- Scheme of the rivers in Arica y Parinacota, with Canal Lauca highlighted; the plant lies at the south-west end of the canal
- Official name: Central Hidroeléctrica Chapiquiña
- Country: Chile
- Location: Arica y Parinacota Region
- Coordinates: 18°22′22.8″S 69°33′18″W﻿ / ﻿18.373000°S 69.55500°W
- Status: Active
- Construction began: 1962
- Commission date: 1967
- Owner: E-CL
- Operator: Engie Energía Chile;

Power generation
- Nameplate capacity: 10.2 MW
- Annual net output: 44 GW·h

= Chapiquiña Power Plant =

Hydroelectric power station in Chile

Chapiquiña power plant is a hydroelectric power plant in northern Chile. It takes water from the Canal Lauca and produces electrical power through a Pelton turbine.

== Structure ==

It lies 120 km east of Arica, in the Putre commune of the Arica y Parinacota Region. The plant lies at an elevation of 3300 m; the town of Chapiquiña lies south of the plant. The name Chapiquiña is derived from Aymara ch`apikiña and means "bed of thorns".

Water is carried by the 28 km long Canal Lauca to the plant and drops over a distance of 1,008 m to produce electrical power through two 5.1 megawatt Pelton turbines. The water is held in a reservoir after exiting the plant before being discharged into the Quebrada Cosapilla; from there it flows into the Rio Seco and eventually into the San José River. The maximum flow capacity of the plant is 137 m3/s while the capacity of the feeder Canal Lauca is only 2,750 L/s and a more typical flow rate is 670 L/s; most of the water in the San José River comes from the Chapiquiña power plant. There is also a rain gauging station at Chapiquiña.

== Operation ==
Chapiquiña produces about 10.2 megawatt of power (Note: Such high power production is only possible with a minimum flow of 1.2 m3/s and thus does not occur during low flow periods.) which is injected into the Sistema Interconectado del Norte Grande, the regional power grid, through the Águila substation farther west. In 2013 the plant generated almost 44 GWh. It operates mainly when power consumption is high and is one of the few hydroelectric power plants in northern Chile.

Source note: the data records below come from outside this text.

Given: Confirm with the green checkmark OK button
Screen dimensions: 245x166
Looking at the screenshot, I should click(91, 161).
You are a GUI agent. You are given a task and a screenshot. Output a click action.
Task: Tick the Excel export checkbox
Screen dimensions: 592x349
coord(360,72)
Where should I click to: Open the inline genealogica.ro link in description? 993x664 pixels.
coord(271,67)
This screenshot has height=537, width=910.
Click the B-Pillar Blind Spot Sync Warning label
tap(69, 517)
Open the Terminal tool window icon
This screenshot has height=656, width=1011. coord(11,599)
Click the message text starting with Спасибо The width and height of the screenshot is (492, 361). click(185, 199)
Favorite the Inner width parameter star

Aside from producing electrical power, the water discharged into the San Jose River is intercepted downriver and used to irrigate the Azapa Valley; the reservoir downstream of the turbines serves to secure water delivery even when water is low in the Canal Lauca.
Operating principle of a Pelton turbine
The Azapa Valley close to Arica

== History ==

Studies on the possibility to use the Lauca River as a water source for the Azapa Valley were made after 1945; during planning of the diversion the idea rose to use the drop at Chapiquiña for hydropower generation. Construction of the plant was started by the company ENDESA in 1962 and operations commenced in March 1967. Until 2017, it was the largest public works project in the Arica y Parinacota Region; the construction of the power plant was part of a series of public work projects in the 1960s–1970s in the Arica region. The plant underwent a number of ownership changes after it was built; it is currently owned by the company E-CL.

It was also planned to augment the water supply to the plant by pumping water from Lake Chungara, but in 1985 the Supreme Court of Chile disallowed such pumping for environmental reasons as Lake Chungara is located in the Lauca National Park. In 2012, the Spanish ambassador Iñigo de Palacio visited the plant; in the same year quenoa woodlands began to be planted in initially about 2 ha land owned by the plant as a conservation measure. Such trees provide nesting sites for birds and regulate the local water balance.